Britain could be included in EU vaccination passport
EUROPEAN UNION plans for a Covid-19 vaccine passport could be opened up to British holidaymakers and other noneu tourists, Brussels said yesterday.
Ursula von der Leyen said the Euwide “Digital Green Pass” would be proposed this month, and that it could be a first step towards a passport enabling travel from outside the bloc.
“The Digital Green Pass should facilitate Europeans’ lives. The aim is to gradually enable them to move safely in the EU or abroad – for work or tourism,” the European Commission president said. The chief spokesman for the European Commission said the process would be done “step by step”.
“We work on a European solution now, this is where we start and anything else would need to come after,” he said. “In collaboration with the World Health Organisation, there should be a way to scale this up globally.”
Matthew Hancock, the Health Secretary, said that the UK was talking to the EU about vaccine passports.
“We are working with our international partners on the need for certification in terms of having had a vaccine to be able to travel to another country,” he said. But Professor Jonathan Van-tam, England’s deputy chief medical officer, said there is still “great uncertainty” over the prospects for foreign holidays this summer. The Green Pass will include information such as whether the carrier has ever had coronavirus, been tested or vaccinated. The legislation will be put forward on March 17.

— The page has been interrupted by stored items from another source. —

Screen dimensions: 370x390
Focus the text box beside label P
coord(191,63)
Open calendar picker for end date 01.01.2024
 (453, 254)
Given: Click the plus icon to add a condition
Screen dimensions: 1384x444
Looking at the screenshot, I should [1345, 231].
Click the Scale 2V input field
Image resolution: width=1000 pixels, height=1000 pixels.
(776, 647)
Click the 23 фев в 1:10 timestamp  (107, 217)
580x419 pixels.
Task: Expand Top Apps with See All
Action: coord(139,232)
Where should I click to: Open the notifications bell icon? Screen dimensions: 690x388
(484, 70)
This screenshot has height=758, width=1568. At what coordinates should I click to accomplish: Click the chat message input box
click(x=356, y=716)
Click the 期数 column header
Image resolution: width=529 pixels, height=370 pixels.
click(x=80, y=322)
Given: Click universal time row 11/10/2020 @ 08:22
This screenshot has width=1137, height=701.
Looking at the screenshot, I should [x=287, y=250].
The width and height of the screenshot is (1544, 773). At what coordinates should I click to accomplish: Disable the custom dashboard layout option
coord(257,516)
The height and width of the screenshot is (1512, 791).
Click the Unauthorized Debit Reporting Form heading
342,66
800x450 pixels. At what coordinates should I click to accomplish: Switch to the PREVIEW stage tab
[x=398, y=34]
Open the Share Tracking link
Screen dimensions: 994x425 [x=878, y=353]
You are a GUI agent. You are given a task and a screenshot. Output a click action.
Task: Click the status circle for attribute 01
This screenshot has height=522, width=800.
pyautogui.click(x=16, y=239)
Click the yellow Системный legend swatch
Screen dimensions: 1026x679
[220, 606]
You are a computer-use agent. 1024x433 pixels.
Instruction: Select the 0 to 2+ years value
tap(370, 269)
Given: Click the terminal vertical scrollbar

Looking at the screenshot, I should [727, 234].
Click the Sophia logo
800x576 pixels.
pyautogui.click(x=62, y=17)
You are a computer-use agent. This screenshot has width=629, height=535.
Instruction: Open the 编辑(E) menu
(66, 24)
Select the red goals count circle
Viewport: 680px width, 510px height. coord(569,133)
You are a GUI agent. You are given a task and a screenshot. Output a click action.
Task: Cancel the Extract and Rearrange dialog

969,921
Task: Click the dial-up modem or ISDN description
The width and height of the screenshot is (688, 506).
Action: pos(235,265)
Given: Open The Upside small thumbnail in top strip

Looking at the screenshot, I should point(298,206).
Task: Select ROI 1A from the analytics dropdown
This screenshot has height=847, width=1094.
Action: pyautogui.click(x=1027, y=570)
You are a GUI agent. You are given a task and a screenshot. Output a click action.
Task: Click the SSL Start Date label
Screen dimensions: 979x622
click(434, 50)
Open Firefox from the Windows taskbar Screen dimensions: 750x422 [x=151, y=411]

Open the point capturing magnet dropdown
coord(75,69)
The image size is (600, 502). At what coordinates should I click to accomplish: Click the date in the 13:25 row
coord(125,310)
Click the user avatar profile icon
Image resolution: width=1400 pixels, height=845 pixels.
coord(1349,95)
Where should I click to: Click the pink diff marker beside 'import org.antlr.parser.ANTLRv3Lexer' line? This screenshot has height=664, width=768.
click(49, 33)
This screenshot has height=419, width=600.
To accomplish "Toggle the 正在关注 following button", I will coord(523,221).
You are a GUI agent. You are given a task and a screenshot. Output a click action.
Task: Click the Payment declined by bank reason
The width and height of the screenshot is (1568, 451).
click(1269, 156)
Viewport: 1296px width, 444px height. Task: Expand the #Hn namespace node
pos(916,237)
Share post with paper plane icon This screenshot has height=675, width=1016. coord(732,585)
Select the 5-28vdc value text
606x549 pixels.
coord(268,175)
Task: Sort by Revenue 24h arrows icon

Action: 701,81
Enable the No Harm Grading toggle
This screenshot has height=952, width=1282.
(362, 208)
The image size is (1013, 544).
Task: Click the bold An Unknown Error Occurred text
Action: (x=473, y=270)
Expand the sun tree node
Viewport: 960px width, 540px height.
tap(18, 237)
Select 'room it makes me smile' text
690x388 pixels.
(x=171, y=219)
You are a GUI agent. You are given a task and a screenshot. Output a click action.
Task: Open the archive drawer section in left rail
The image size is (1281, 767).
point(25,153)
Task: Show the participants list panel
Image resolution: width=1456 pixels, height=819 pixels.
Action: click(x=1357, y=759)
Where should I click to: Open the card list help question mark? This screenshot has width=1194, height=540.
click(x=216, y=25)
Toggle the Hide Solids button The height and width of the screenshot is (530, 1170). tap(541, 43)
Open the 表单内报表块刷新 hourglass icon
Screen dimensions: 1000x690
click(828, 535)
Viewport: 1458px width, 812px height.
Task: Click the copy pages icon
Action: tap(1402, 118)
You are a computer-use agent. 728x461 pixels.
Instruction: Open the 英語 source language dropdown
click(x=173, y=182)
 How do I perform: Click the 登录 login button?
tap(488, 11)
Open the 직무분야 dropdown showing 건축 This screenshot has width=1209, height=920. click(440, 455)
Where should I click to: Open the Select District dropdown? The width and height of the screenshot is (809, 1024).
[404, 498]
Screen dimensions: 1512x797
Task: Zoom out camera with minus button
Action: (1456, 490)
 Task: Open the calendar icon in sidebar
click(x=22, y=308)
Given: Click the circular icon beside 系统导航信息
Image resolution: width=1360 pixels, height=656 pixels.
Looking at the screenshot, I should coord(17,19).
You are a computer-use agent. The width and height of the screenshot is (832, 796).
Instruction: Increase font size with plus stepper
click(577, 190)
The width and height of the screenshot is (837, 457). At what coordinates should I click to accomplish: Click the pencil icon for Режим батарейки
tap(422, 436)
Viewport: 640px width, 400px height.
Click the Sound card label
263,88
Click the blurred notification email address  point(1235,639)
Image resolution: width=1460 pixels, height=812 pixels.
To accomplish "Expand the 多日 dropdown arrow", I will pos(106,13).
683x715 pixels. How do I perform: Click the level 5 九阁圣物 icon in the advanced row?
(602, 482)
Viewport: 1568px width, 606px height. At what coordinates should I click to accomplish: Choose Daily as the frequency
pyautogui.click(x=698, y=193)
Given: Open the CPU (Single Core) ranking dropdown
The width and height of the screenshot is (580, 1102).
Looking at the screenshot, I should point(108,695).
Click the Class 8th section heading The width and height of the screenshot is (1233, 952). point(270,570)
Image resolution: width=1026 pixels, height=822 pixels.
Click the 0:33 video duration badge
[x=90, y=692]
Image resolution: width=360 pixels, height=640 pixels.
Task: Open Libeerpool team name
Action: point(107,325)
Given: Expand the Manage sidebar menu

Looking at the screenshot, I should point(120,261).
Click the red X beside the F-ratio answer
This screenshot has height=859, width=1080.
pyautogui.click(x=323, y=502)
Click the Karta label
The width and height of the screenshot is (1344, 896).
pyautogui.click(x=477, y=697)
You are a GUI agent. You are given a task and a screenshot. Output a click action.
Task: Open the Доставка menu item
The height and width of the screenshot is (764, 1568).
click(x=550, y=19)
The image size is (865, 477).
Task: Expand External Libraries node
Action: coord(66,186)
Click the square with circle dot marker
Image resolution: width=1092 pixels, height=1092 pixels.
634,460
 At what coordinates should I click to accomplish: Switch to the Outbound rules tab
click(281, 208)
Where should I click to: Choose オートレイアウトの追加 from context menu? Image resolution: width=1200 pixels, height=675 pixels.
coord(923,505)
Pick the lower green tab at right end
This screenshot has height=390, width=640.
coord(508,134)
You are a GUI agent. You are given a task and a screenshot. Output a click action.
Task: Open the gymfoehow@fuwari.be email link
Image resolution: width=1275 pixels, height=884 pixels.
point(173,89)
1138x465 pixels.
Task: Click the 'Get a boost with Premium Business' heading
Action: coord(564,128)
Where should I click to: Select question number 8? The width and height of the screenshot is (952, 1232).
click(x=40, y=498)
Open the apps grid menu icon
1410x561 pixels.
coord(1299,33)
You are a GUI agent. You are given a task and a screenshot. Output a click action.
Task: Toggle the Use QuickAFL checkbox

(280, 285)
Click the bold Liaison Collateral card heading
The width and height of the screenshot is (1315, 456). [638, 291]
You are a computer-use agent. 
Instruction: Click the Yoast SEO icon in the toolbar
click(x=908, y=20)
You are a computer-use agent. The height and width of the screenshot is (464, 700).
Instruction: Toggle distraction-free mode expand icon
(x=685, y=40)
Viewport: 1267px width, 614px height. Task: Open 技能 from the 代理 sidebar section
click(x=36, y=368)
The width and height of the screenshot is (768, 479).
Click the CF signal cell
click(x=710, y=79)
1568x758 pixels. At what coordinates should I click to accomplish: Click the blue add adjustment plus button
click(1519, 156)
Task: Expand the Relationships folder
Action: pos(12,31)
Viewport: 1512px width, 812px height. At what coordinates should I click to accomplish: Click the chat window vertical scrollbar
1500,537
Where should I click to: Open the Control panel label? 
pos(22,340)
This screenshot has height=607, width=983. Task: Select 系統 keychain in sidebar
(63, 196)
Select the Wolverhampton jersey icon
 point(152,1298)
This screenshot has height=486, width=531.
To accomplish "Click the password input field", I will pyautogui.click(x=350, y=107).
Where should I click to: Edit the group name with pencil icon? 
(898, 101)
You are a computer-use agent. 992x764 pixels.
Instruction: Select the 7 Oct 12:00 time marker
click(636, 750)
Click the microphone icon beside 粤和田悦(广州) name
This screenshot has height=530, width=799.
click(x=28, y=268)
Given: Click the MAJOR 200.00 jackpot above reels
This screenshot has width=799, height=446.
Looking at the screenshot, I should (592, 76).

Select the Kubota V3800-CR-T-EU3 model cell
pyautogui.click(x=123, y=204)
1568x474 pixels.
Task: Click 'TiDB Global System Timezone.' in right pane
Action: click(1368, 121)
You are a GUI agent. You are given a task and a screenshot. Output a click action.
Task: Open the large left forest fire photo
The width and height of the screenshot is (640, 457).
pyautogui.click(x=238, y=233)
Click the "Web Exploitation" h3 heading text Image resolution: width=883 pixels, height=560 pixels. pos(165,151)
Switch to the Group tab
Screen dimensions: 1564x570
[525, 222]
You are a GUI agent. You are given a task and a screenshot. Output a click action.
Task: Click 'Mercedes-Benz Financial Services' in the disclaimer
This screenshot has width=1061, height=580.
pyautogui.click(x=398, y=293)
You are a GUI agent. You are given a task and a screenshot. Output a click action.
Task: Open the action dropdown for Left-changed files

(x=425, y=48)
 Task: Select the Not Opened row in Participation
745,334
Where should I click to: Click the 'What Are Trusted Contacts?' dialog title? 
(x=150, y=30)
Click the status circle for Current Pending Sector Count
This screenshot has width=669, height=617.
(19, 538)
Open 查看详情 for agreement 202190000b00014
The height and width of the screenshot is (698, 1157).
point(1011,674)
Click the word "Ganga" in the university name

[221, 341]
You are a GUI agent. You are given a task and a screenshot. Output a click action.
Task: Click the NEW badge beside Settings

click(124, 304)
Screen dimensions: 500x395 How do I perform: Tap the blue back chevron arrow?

Reyes Maroto, the Spanish tourism minister, said that things must move faster to save the summer.
“It is important to have the tools ready to start mobility and make Europe a safe travel destination again as soon as the virus incidence data allows,” Ms Maroto said at a meeting of EU tourism ministers in Lisbon.
Pedro Siza Vieira, Portugal’s economy minister, said EU member states needed to tell the commission the importance of the tourism sector. Greece was expected to renew its calls for a vaccine passport after it was reported the country had held bilateral talks with the UK and Israel over travel.
The EU has a ban on non-essential travel into the bloc but, with borders a national rather than continental power, there is little to stop Athens going it alone. Paris and Berlin are wary of introducing the passports before more people in the EU are vaccinated.
Mrs Von der Leyen has said she is “confident” that the EU will hit its target of vaccinating 70 per cent of the adult population by the end of the summer.